The significant correlation with the ACUTE-2007, however, is not readily interpretable. Such association also stands in contrast with prior findings (Schmidt et al., 2017). A possible explanation lies in the specifics of the program from which the sample was recruited. This program’s public relation work has an emphasis on the risk for child sexual offenses as represented in the English website’s name “dont-offend.org.” This emphasis may lead to an over representation of individuals in precarious circumstances, perceiving themselves at a higher risk to act out on their sexual preference. The aspects of psychosocial destabilization as measured by the ACUTE-2007 might thus be associated with a motivation to seek therapeutic help in individuals with pedohebephilia outside the forensic context.

Limitations

As one potential application of the VRT lies in its use to support a clinical diagnosis of pedohebephilia, the clinical setting in which our data were gathered provides good ecological validity of our analysis.
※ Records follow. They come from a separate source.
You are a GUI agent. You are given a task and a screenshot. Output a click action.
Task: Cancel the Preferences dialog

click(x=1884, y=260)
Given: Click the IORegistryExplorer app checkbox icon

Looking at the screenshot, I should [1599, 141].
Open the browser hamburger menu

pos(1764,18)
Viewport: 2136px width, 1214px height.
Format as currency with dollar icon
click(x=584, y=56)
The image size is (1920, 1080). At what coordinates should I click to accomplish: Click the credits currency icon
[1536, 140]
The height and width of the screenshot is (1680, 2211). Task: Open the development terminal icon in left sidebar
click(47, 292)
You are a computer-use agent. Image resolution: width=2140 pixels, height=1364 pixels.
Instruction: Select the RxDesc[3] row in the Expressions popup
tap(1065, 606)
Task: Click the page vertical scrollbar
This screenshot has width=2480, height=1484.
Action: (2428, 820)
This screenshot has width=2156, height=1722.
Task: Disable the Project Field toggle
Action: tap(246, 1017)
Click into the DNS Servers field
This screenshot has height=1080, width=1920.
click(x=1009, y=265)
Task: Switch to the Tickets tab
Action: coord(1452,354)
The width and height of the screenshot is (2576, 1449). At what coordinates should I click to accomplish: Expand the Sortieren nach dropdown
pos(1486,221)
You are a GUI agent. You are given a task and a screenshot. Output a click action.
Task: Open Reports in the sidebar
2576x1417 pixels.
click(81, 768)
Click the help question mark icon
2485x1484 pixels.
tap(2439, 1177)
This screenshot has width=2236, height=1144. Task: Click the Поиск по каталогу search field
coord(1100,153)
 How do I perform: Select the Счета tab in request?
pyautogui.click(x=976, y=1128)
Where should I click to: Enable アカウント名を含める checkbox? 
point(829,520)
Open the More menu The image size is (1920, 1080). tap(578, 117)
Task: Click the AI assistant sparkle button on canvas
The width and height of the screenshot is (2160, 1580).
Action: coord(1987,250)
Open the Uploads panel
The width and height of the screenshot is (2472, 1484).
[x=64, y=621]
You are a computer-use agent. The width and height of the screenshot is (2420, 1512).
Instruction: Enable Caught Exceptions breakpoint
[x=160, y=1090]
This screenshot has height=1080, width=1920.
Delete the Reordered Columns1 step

At the same time, one important limitation for the generalization might be seen in the procedure of taking the VRT after an extensive focused sexual diagnostic interview. With the VRT effect evidently depending on cognitive processes, an effect of this interview on the participants’ behavior during the VRT is plausible but could not be quantified in our study. Also, by excluding all diagnostically unclear cases from the sample we used a rather progressive test of the validity of the VT measure which may preclude generalization to a clinical setting.

The lack of objective verification of the self-reported sexual offenses may have introduced a separate bias. Within our sample of individuals without diagnosable prior offenses, some may have been able to hide their prior offending from the examiners and thus been falsely assigned to the non-offending group. Furthermore, the number of non-offending individuals with pedohebephilia was quite low. Both the findings concerning the association of the VRT effect with prior overt sexual behavior with children and its discriminatory power may have been affected by these limitations. Our results should thus be viewed as preliminary until further corroboration.

As mentioned above, none of the instruments for re-offense risk assessment have been validated in the Dunkelfeld. The STATIC-99 is so very dependent on forensic markers that the instrument as a whole needed to be adapted to be used in our population. Also, their development for convicted sexual offenders rendered them dependent on prior CSO impeding their applicability for non-offending individuals. Our findings concerning these instruments therefore need to be interpreted with caution in that a generalization to offending individuals in forensic contexts cannot be assumed with certainty and a validation with external criteria in individuals without prior CSO remains pending.

Conclusion

Our study provides first evidence for the validity of the VRT effect to detect pedohebephilia in a clinical sample outside the forensic context. Classical null-hypothesis testing found no significant influence of prior behaviors on the VRT effect. With an equivalence testing approach failing to refute non-negligible positive influences of prior CSO and both non-negligible positive and negative influences of prior CSAM offenses, further investigations into possible mediating effects of overt sexual behavior on the VRT effect are warranted. In a subsample of individuals who reported prior CSO, we found evidence for convergence with behavioral markers of pedohebephilia while markers of antisociality were uncorrelated. An additional correlation with markers of imminent risk, namely hypersexuality and psychosocial destabilization, may speak to the specific needs of a clinical population. With non-offending individuals with pedohebephilia remaining a vastly understudied population though potentially crucial in order to understand roots and consequences of this special sexual interest, our study suggests that the VRT might provide an objective method to discern individuals with and without pedohebephilia outside a forensic context irrespective of their offense history.